The petite woman looked out of place holding a .45. I started to think it might be the last thing I was going to see.

“Why did you make a play for me Ashton, I was flattered, but…”

“But why would a woman like me fall for a loser like you? Yeah, I overplayed that one.”

“I put her up to it,” Nancy teased. “When you hold someone’s secrets, well I can be persuasive, can’t I Ash.”

“Shut up and get this over with, will you,” Ashton croaked.

“I thought we might need you,” Nancy said to me. “It turns out we do. We can pin this whole mess on you.”

“You were surprisingly gallant,” Ashton said. She gave me a tense smile. “Thanks.”

“You’re welcome,” I mocked.

“Don’t be a sore loser,” Nancy grumbled.

“Why Ashton? All this for money, you’re family’s filthy rich; you’re a New York lawyer…”

“It’s never enough,” she mumbled. “There is that wad of cash I owe the syndicate and Daddy’s apparently going to live forever. The SOB won’t die. I planned to kill him, but couldn’t go through with it. I needed that money if I wasn’t going to get an inheritance. It all seemed so simple.”

“Why so many dead? Did you have to kill…?”

“Oh come off it,” Nancy snapped. “Haven’t you done worse? How about the water boarding, the electric shocks and worse.”

“You killed for an honorable reason, is that it?” I scoffed, “and the suitcase full of money was no concern.
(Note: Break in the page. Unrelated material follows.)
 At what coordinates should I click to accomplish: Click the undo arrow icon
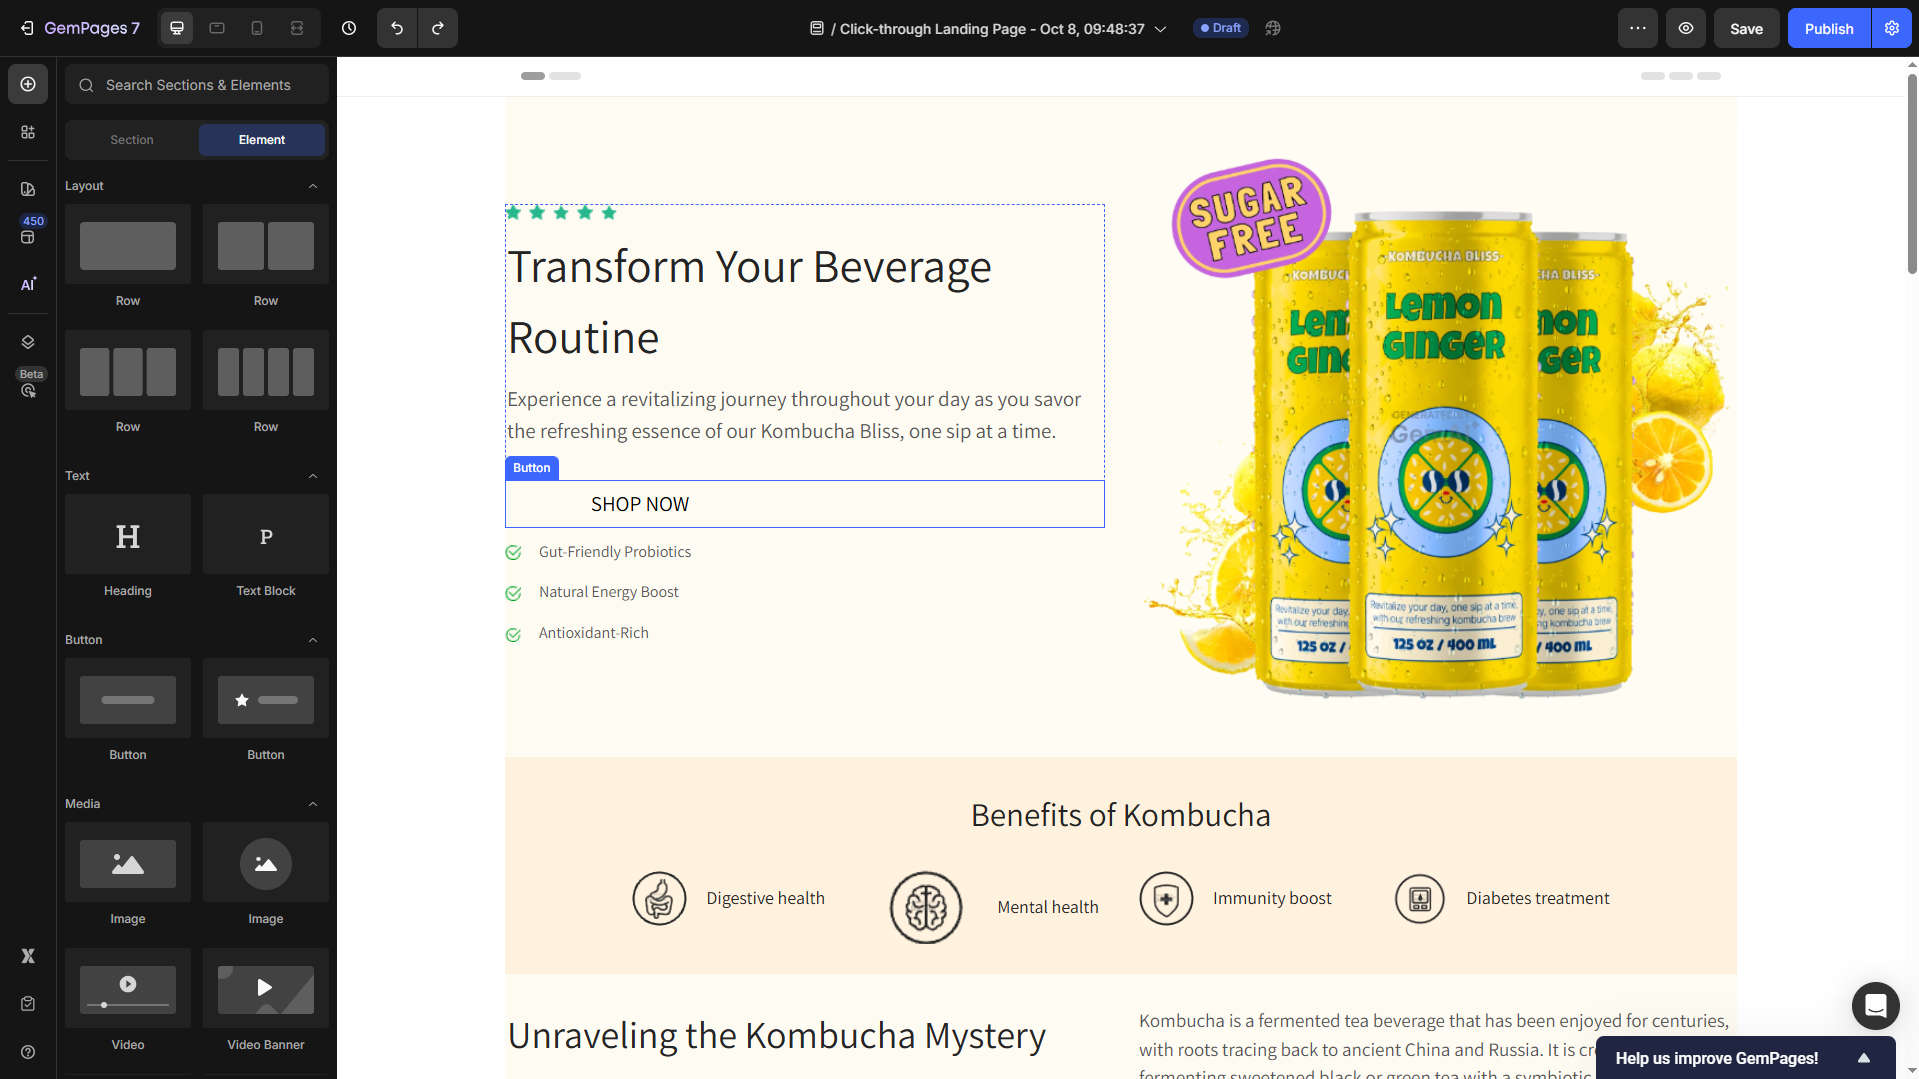(397, 28)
What about the tennis coach, Taylor and Detective Wagner, did they need to die?”

“They knew bits and pieces. When you started putting things together, they had to go,” Nancy crowed.

“We had a deal. I helped you, but you forced me,” Ashton hissed. “You shot all those people.”

“Oh chill out. I wanted to blame it all on Sharon. You wanted your father, brother, and Stephanie out of the way. It was the perfect set up.”

“What about Kristin Wagner?” I asked.

“The woman with the pictures, she would have recognized me,” Nancy insisted.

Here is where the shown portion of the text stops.